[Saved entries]
○ ○ ○ ○

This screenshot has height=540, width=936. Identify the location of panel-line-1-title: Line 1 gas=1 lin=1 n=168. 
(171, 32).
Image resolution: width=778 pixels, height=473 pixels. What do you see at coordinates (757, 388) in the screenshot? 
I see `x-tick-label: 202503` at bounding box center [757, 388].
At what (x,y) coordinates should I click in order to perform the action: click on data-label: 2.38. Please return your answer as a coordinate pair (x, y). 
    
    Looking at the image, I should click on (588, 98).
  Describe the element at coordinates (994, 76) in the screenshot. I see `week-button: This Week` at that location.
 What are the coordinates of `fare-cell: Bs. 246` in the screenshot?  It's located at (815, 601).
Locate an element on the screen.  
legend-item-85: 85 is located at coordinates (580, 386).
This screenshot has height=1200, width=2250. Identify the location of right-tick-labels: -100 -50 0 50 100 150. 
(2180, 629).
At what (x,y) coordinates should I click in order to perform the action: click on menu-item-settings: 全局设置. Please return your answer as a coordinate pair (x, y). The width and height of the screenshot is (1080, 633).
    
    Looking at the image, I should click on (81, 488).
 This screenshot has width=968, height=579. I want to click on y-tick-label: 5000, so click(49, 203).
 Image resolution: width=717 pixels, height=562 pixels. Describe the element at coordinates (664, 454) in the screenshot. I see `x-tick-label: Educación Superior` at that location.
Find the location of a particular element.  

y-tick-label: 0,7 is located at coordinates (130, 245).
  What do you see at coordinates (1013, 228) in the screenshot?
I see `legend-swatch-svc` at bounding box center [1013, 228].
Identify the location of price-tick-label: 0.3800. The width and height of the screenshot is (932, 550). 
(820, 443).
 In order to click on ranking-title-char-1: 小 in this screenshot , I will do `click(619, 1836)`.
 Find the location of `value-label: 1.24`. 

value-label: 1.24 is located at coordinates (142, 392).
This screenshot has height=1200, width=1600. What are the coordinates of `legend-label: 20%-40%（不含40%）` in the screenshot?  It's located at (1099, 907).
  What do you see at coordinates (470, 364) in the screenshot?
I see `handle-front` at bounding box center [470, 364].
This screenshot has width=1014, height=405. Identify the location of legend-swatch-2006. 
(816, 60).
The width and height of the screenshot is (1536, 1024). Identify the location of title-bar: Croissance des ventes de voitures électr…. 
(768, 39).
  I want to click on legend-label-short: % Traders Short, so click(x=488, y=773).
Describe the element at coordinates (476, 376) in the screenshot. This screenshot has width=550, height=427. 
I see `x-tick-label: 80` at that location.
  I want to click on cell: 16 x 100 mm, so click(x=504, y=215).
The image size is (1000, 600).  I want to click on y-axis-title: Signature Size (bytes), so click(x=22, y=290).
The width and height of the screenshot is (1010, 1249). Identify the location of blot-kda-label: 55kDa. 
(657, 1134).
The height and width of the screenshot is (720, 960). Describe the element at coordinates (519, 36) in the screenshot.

○ ○ ○ ○

• [WHAT TO PRODUCE]:
Rewrite all of the material above, replacing "Identify the location of" with "Find the position of" and leaving everything else unchanged.

• [FINISHED EXERCISE]:
This screenshot has height=540, width=936. Find the position of panel-line-1-title: Line 1 gas=1 lin=1 n=168. 
(171, 32).
Image resolution: width=778 pixels, height=473 pixels. What do you see at coordinates (757, 388) in the screenshot? 
I see `x-tick-label: 202503` at bounding box center [757, 388].
At what (x,y) coordinates should I click in order to perform the action: click on data-label: 2.38. Please return your answer as a coordinate pair (x, y). 
    
    Looking at the image, I should click on (588, 98).
  Describe the element at coordinates (994, 76) in the screenshot. I see `week-button: This Week` at that location.
 What are the coordinates of `fare-cell: Bs. 246` in the screenshot?  It's located at (815, 601).
Locate an element on the screen.  
legend-item-85: 85 is located at coordinates (580, 386).
This screenshot has height=1200, width=2250. Find the position of right-tick-labels: -100 -50 0 50 100 150. 
(2180, 629).
At what (x,y) coordinates should I click in order to perform the action: click on menu-item-settings: 全局设置. Please return your answer as a coordinate pair (x, y). The width and height of the screenshot is (1080, 633).
    
    Looking at the image, I should click on (81, 488).
 This screenshot has width=968, height=579. I want to click on y-tick-label: 5000, so click(49, 203).
 Image resolution: width=717 pixels, height=562 pixels. Describe the element at coordinates (664, 454) in the screenshot. I see `x-tick-label: Educación Superior` at that location.
Find the location of a particular element.  

y-tick-label: 0,7 is located at coordinates (130, 245).
  What do you see at coordinates (1013, 228) in the screenshot?
I see `legend-swatch-svc` at bounding box center [1013, 228].
Find the position of price-tick-label: 0.3800. The width and height of the screenshot is (932, 550). 
(820, 443).
 In order to click on ranking-title-char-1: 小 in this screenshot , I will do `click(619, 1836)`.
 Find the location of `value-label: 1.24`. 

value-label: 1.24 is located at coordinates (142, 392).
This screenshot has height=1200, width=1600. What are the coordinates of `legend-label: 20%-40%（不含40%）` in the screenshot?  It's located at (1099, 907).
  What do you see at coordinates (470, 364) in the screenshot?
I see `handle-front` at bounding box center [470, 364].
This screenshot has width=1014, height=405. Find the position of legend-swatch-2006. 
(816, 60).
The width and height of the screenshot is (1536, 1024). Find the position of title-bar: Croissance des ventes de voitures électr…. 
(768, 39).
  I want to click on legend-label-short: % Traders Short, so click(x=488, y=773).
Describe the element at coordinates (476, 376) in the screenshot. This screenshot has width=550, height=427. 
I see `x-tick-label: 80` at that location.
  I want to click on cell: 16 x 100 mm, so click(x=504, y=215).
The image size is (1000, 600).  I want to click on y-axis-title: Signature Size (bytes), so click(x=22, y=290).
The width and height of the screenshot is (1010, 1249). Find the position of blot-kda-label: 55kDa. 
(657, 1134).
The height and width of the screenshot is (720, 960). Describe the element at coordinates (519, 36) in the screenshot.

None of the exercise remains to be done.